On comparing real and imaginary parts on both sides, we get,

=> (x, y) = (0, −2)

Question 13. If\frac{(1+i)^2}{2-i} = x + iy  , find x + y.

Solution:

We have,

=>\frac{(1+i)^2}{2-i} = x + iy

=>\frac{(1+i^2+2i)(2+i)}{(2-i)(2+i)} = x + iy

=>\frac{2i(2+i)}{4+1} = x + iy

=>\frac{2i^2+4i}{5} = x + iy

=>\frac{-2}{5}+\frac{4i}{5} = x + iy

On comparing real and imaginary parts on both sides, we get,

=> x = −2/5 and y = 4/5

So, x + y = −2/5 + 4/5

= (−2+4)/5

= 2/5

Therefore, the value of (x + y) is 2/5.

Conclusion

Mastering the operations on complex numbers such as the addition, subtraction, multiplication and division is crucial for the solving many algebraic problems.

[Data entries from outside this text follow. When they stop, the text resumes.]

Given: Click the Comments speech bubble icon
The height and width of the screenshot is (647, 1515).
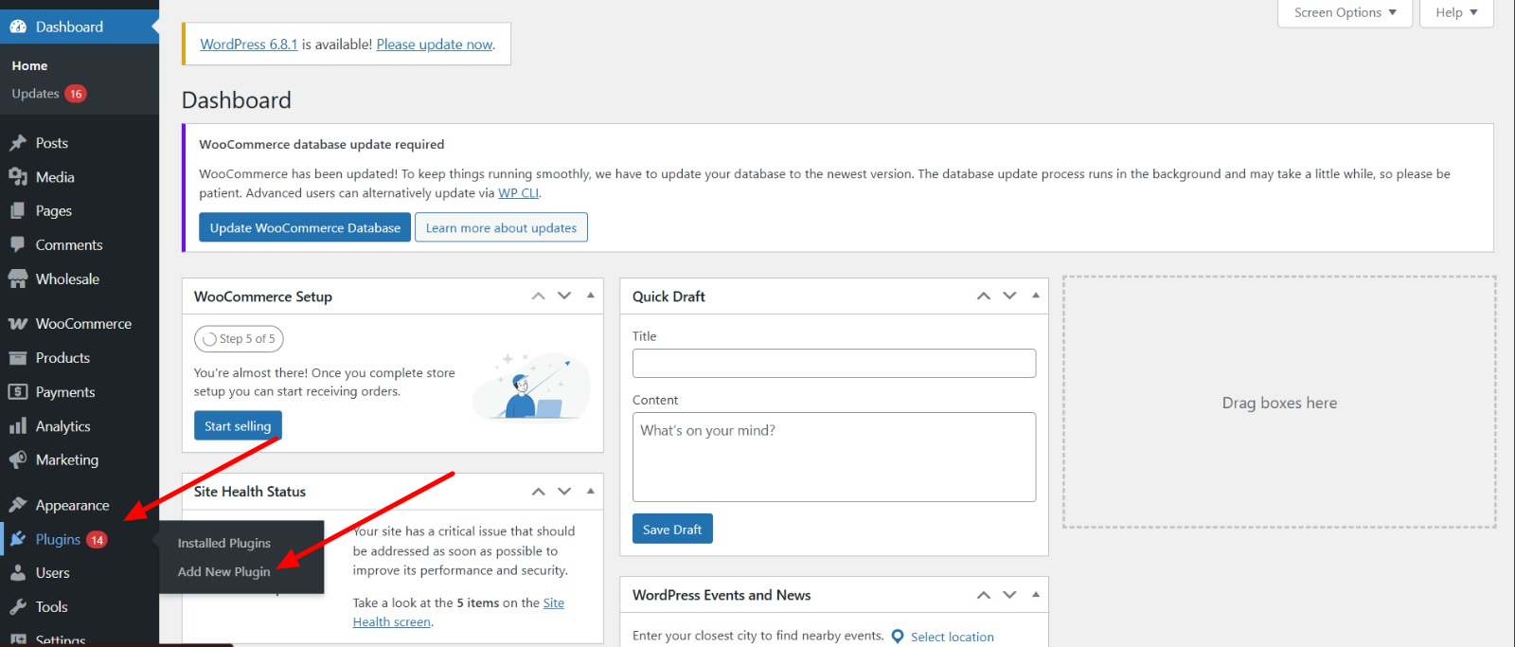Looking at the screenshot, I should tap(18, 244).
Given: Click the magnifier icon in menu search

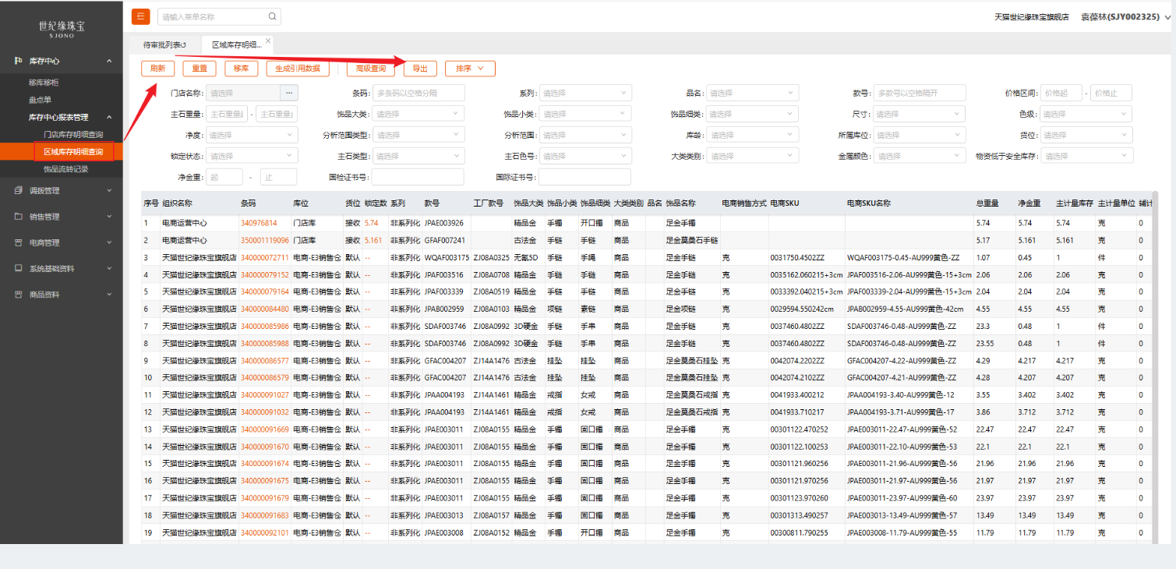Looking at the screenshot, I should (272, 16).
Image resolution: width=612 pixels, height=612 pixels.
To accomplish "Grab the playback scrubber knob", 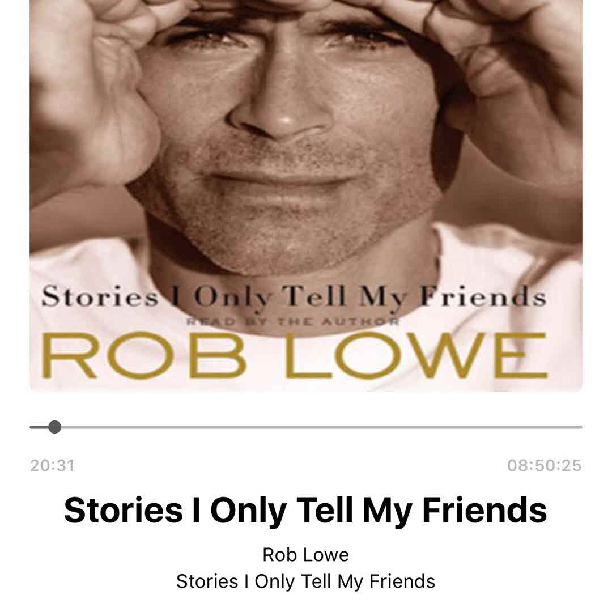I will (54, 427).
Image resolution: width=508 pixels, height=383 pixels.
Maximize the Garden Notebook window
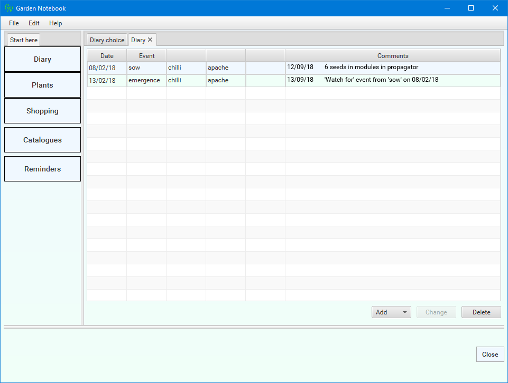click(x=471, y=8)
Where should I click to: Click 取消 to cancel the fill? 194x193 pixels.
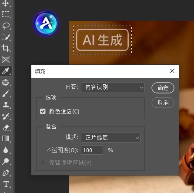click(163, 103)
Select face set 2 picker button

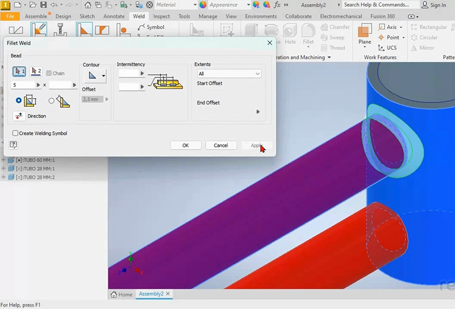point(35,72)
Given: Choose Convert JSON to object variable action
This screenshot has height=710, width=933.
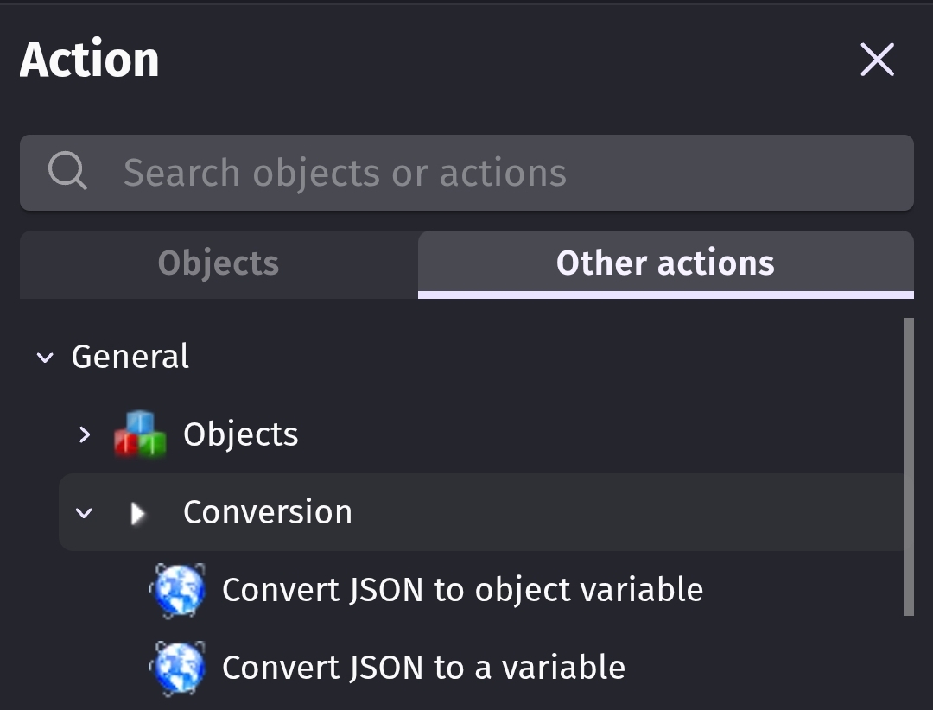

Exercise 13.2 from RD Sharma Class 11 Mathematics helps students solidify their understanding of these basic concepts. Solving a variety of the problems enhances the conceptual grasp of the complex numbers and their properties.